Wie hast du Niko in der Fährte ausgebildet?
Cölestin Ohrmann: Es gibt viele Methoden: mit Klickern, mit Futterdepots – alle funktionieren, solange man sie konsequent durchzieht. Nichts ist uneffektiver, als die Ausbildungsmethode mehrfach zu ändern. Ich lege in jeden Fußabdruck ein Futterstückchen hinein, das Niko suchen und fressen muss. Dabei bremse ich ihn mit einer Leine, bis er das Leckerli gefressen hat. Später wird das Futter ungleichmäßig in den Fußabdrücken verteilt, so dass kleinere und größere Lücken entstehen. Auf diese Weise wird das Futter langsam abgebaut. Doch bis heute gibt es für Niko auf jeder Übungsfährte ein paar Stückchen Trockenfutter zu finden. Dann baue ich Winkel und Abrisse in die Fährte ein. Bei einem Fährtenabriss sind die Fußabdrücke weiter als nur eine Fußlänge auseinander, so dass der Hund nach einem neuen Anfang suchen muss. Zuletzt muss der Hund Fährtengegenstände finden, anzeigen und bewachen. Das übe ich außerhalb der Fährte. Dank Nikos Schutzdiensterfahrung musste er sein Wissen lediglich auf die Fährte übertragen, denn es spielt keinen großen Unterschied, ob er einen Helfer, einen Ball oder einen Fährtengegenstand bewachen muss. Mittlerweile trainieren wir viel auf Zwischenfrucht und grobem Acker, damit es nicht zu einfach für ihn wird. Der Schuss kann auch nach hinten losgehen, wenn das Prüfungsgelände dann recht einfach ist und seine Motivation, zum Ende zu kommen, höher wird und die Konzentration nachlässt.
Machst du Dinge bewusst anders als andere Fährtensucher?
Cölestin Ohrmann: In einem Aspekt ticke ich vielleicht wirklich etwas anders als andere Hundeführer: beim Umgang mit Fehlern. Ein bisschen mehr Gelassenheit täte manchen Hundeführern gut. Zu viele wirken permanent mit Kommandos auf ihren Hund ein. Wenn der Hund über einen Winkel hinausläuft oder sich leicht abseits der Fährte vergewissert, geht doch die Welt nicht unter. Hauptsache, er sucht! Ich bin sicherlich Perfektionist, aber mit sehr viel Ruhe, Zeit und Geduld. Manchmal stehe ich minutenlang daneben und schaue ihm beim Suchen zu. Und: Ich helfe nicht. Auf diese Weise gebe ich ihm nicht das Gefühl, dass ich eingreife, sobald die Aufgabe schwieriger wird. Wobei soll ich ihm auch helfen? Er kann doch sowieso besser riechen als ich. Manchmal ist es das Schwierigste als Hundeführer, nicht einzugreifen. Für mich ist es das Erfolgsrezept.

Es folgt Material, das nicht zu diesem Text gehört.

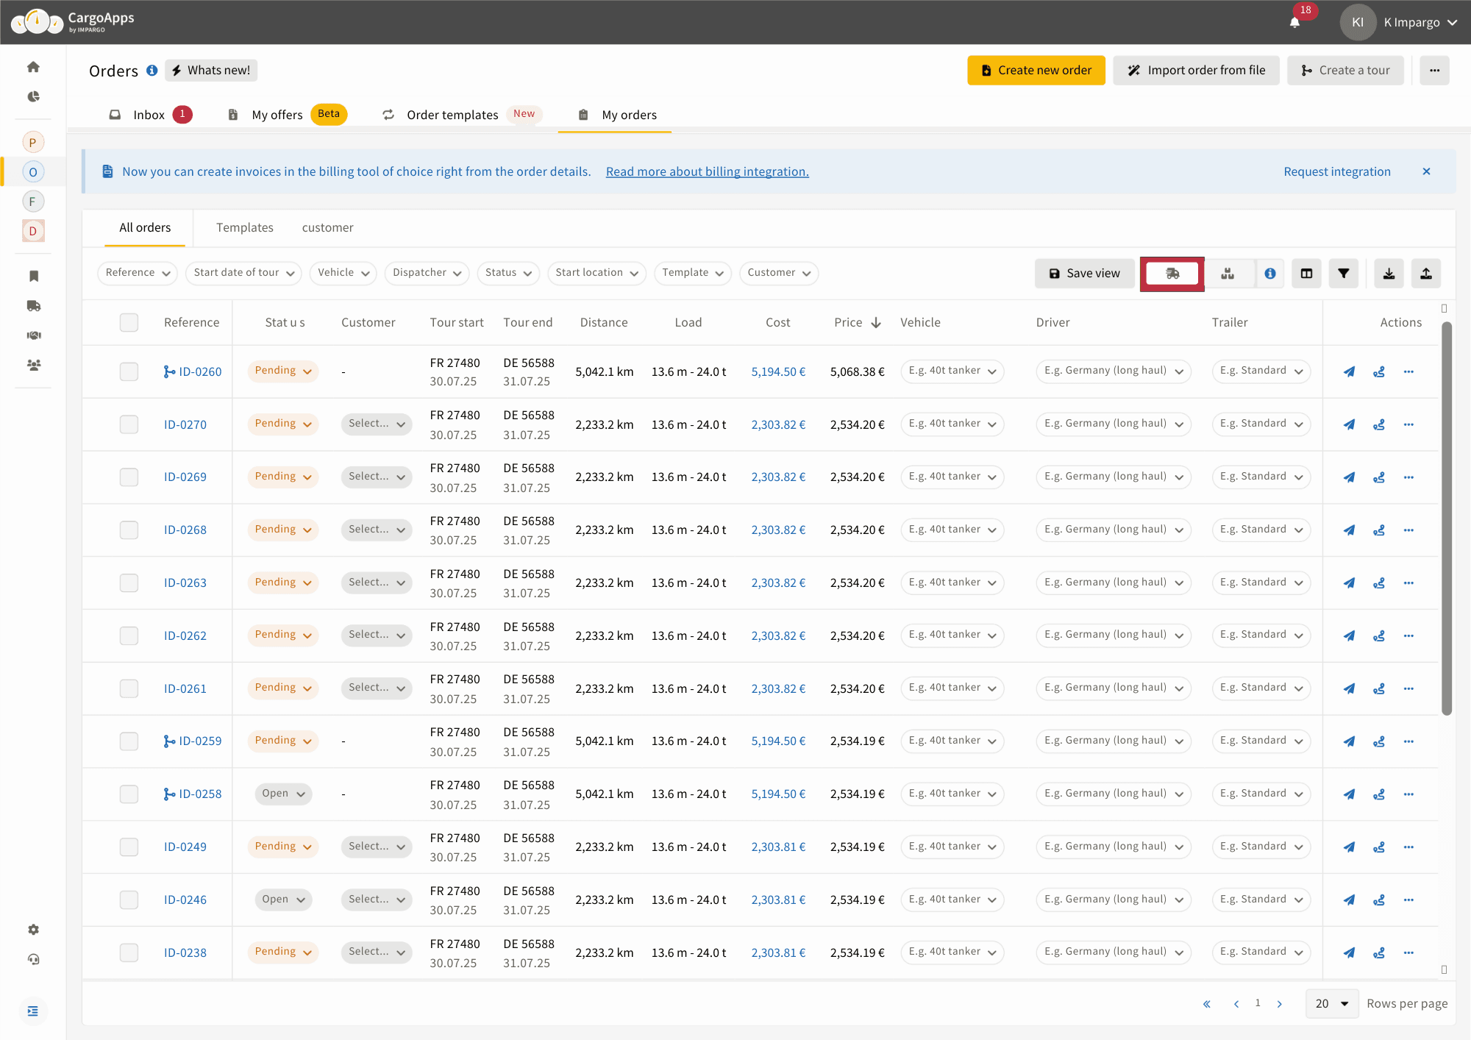Screen dimensions: 1471x1040
Task: Open the billing integration link
Action: click(707, 171)
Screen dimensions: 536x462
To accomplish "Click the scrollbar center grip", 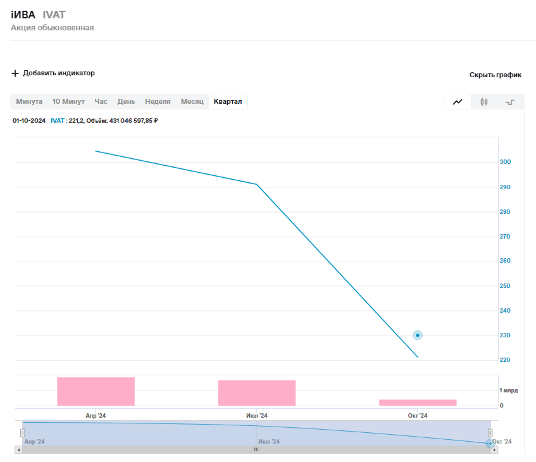I will pyautogui.click(x=256, y=449).
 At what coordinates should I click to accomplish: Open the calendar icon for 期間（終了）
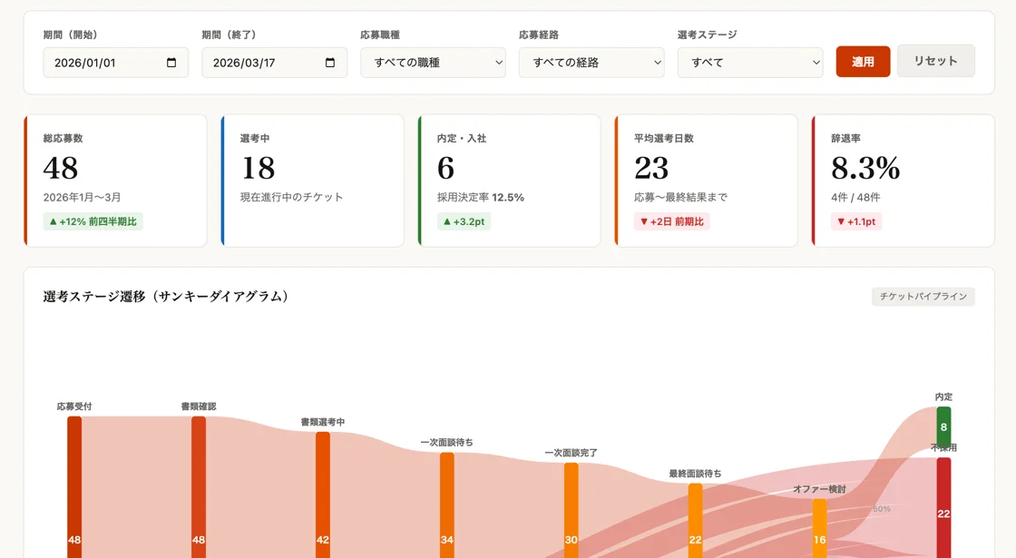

Welche Meisterschaft kommt als nächstes?
Cölestin Ohrmann: Als DVG Bundessieger haben wir uns für die Deutsche Meisterschaft des VDH qualifiziert, die vom 18. bis 20. November in Oberdorla stattfindet. Wenn wir unseren Leistungsstand halten, ist da alles möglich. Die Deutsche Meisterschaft wird aber voraussichtlich für uns die letzte große Meisterschaft sein.
Warum? Wäre nicht auch eine Weltmeisterschaft spannend?
Cölestin Ohrmann: Natürlich darf man träumen, aber aus meiner Sicht haben Niko und ich alles erreicht: wir haben beim DVG und beim SV insgesamt 34 FH2-Fährten absolviert und durchschnittlich mit 96,7 Punkten quasi immer ein „vorzüglich“ erreicht. Bei der letzten Landesmeisterschaft haben wir eine Freisuche vorgeführt, bei der Niko seine Fährte ohne Leine gelaufen ist. Aber nun kommt die Zeit, alles etwas ruhiger angehen zu lassen. Niko ist zwölf Jahre alt. Er wirkt zwar noch topfit und wer ihn nicht kennt, halt ihn eher für sechs. Er ist allerdings sehr triebstark, was einige altersbedingte Probleme kaschiert. Meine Aufgabe ist, seine Aufgaben rechtzeitig anzupassen, um ihn quasi vor sich selbst zu schützen. Im Sommer fahre ich das Training zum Beispiel mittlerweile runter, weil es zu anstrengend für ihn ist.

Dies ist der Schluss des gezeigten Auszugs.